All the children who were "light-skinned" and had long or "good" hair were corralled into a classroom and were told which class they would be placed in.
The mothers with the dark-skinned children (I was one of them) were told and directed to go down the lane to the Catholic Primary School and "Sister" would be happy to admit them to that school.
My mother promptly told the high brown-skinned headmistress that she had placed her other daughter in a class and that I needed to be placed as well.
The headmistress looked me up and down and told my mother that I would have to be "tested".
She took my slate that was hung from my neck and placed the longest addition-sum that I had ever seen in my short life.
I felt the lump that was beginning to form in my throat, because I knew it was beyond my ability, as I had not reached that far in the principles of addition at the private school (now called Basic School) that I was coming from.
With all the goading and prompting from my mother, I knew it was a hopeless case.
The headmistress declared that I had "failed" the test, so it justified her rejection of me and she proceeded to lock the school door in our faces.

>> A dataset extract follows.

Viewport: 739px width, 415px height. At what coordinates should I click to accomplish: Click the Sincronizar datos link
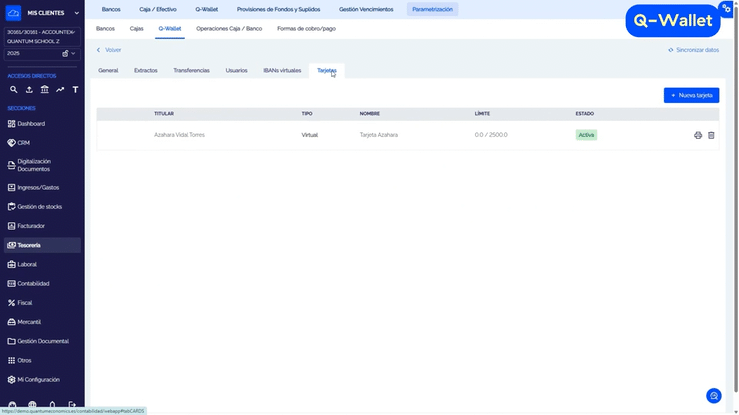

I felt my mother’s disappointment and the lump in my throat grew even larger and the tears gushed, no matter how hard I tried to control them, when I saw my younger brown-skinned sister making new friends, oblivious to my distress.

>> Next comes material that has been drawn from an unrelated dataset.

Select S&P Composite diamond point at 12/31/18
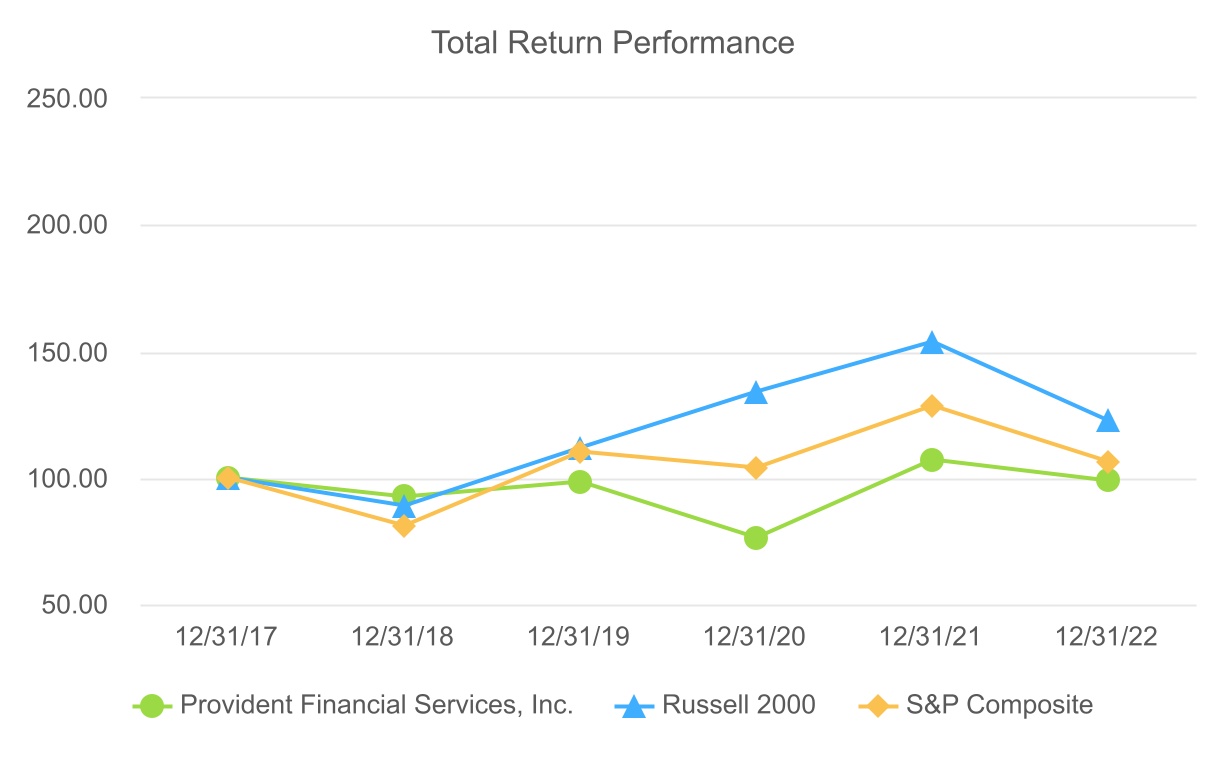1226x760 pixels. 404,525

But my mother did not join the throng of black mothers with their black daughters heading down the lane to go see "Sister"and gain admission for their children to attend the Catholic School.
She took a seat on the perimeter-wall of the school and said not a word to me.
A few minutes later, the bell for recess sounded and the doors flew open and brown-skinned children poured out- gleeful and with great gaiety.
Like a patient cat my mother sprang into action. She put my little school bag into my hand and said in a commanding manner "Go find a seat". And with that she walked up the lane and was soon out of sight.
I dried my eyes, and inside I quaked as I pondered what my fate would be when recess ended and I was sitting in someone’s chair.
Sure enough the owner for the chair returned from break and demanded her seat.
I got up and looked at the headmistress with eyes that said "Well, what are you going to do now?"
She realized that my mother had beaten her in this game and she resolved the matter by giving me a seat at the boys' table.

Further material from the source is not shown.